Last fall, Cambridge University Press released Associate Professor Manny Teodoro’s new book, “The Profits of Distrust,” which explores the relationship between public services like drinking water and confidence in government. Teodoro co-authored the book with Samantha Zuhlke (University of Iowa) and David Switzer (University of Missouri).
The authors examine a vicious cycle of drinking water failures and public distrust that allows commercial firms to profit from consumers’ distrust of public water services. When people experience failures of basic public services, they learn to distrust the government and then seek solutions to their service problems from private, commercial firms. This “exit” from public services reduces incentives for the government to provide quality services, which places a heavier financial burden on consumers, who disproportionately come from poor and racial/ethnic minority communities.
“A central tenet of liberal democracy—arguably the central tenet—is that governments get their legitimacy by providing for their people’s basic needs, and they lose their legitimacy when people no longer believe that government can ensure those basics,” says Teodoro. “That’s not a new idea; it’s right there in the Declaration of Independence. You don’t get more basic than water, so it’s no wonder that civilizations throughout history have invested heavily in water infrastructure.”
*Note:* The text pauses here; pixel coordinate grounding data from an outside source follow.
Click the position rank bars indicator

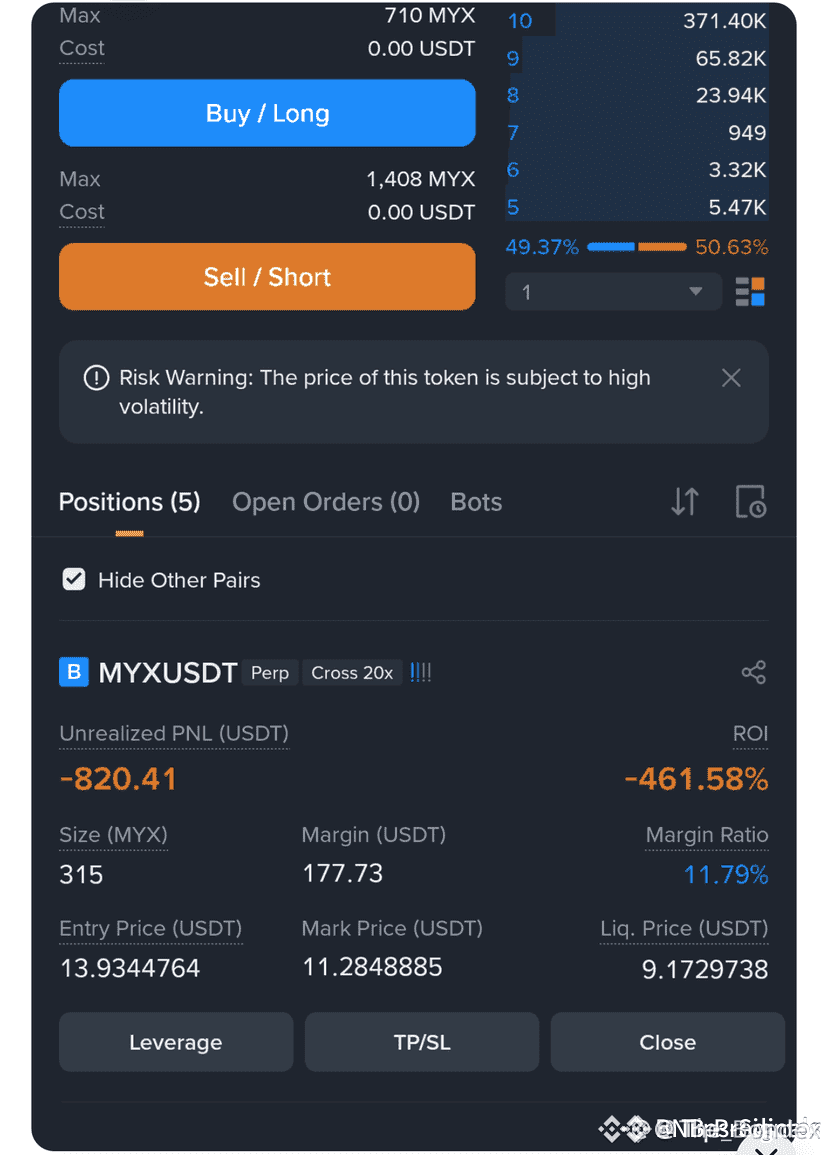(421, 672)
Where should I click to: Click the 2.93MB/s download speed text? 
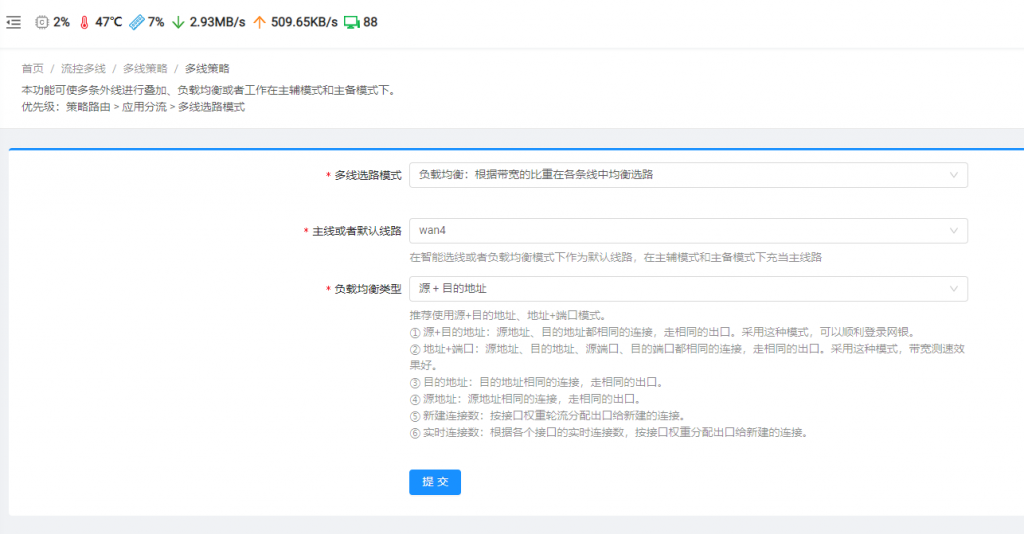(217, 21)
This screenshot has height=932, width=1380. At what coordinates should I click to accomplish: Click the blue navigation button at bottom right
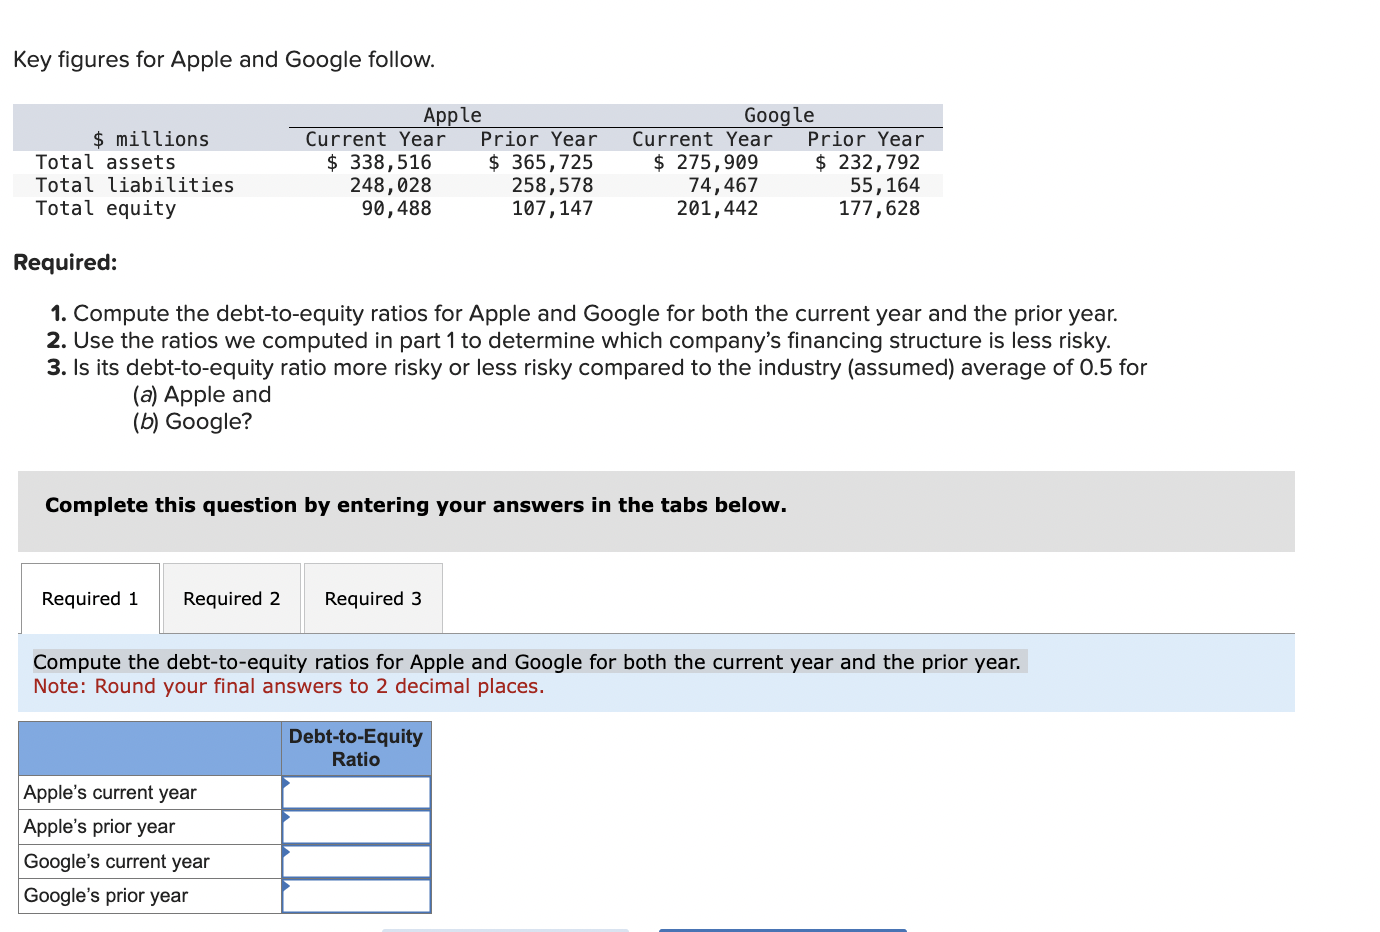783,928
So why do so many people, presented with a choice between commercial and government suppliers, tend to opt for bottled water, which is loosely regulated and much more expensive than tap water? The authors found that perceived tap water quality is the single strongest predictor of bottled water consumption. Teodoro calls this concept “performative trust”: the idea that a good experience with a product or service builds trust in the organization that provided it and bad experiences reduce trust in the same way. If people have experienced unsafe tap water, they are not likely to trust tap water in the future.
But perhaps the bigger issue is that events like the water crises in Flint, Michigan and Jackson, Mississippi have changed the perception of drinking water safety well beyond the borders of the municipality or the state. Even people who have never personally experienced water quality failure have started to distrust tap water. “Profits of Distrust” points to evidence that bottled water consumption is higher among lower-income households, even though they have the most trouble affording it, and that Hispanics and Blacks are more likely to use bottled water than other groups, even after adjusting for age, education, and income. Teodoro and his coauthors argue that this disparity follows past public water crises that have disproportionately affected low-income, Black, and/or Hispanic households. The rise of commercial water kiosks in American cities, which dispense drinking water in exchange for payment and tend to be located within lower-income areas, has also contributed to this disparity.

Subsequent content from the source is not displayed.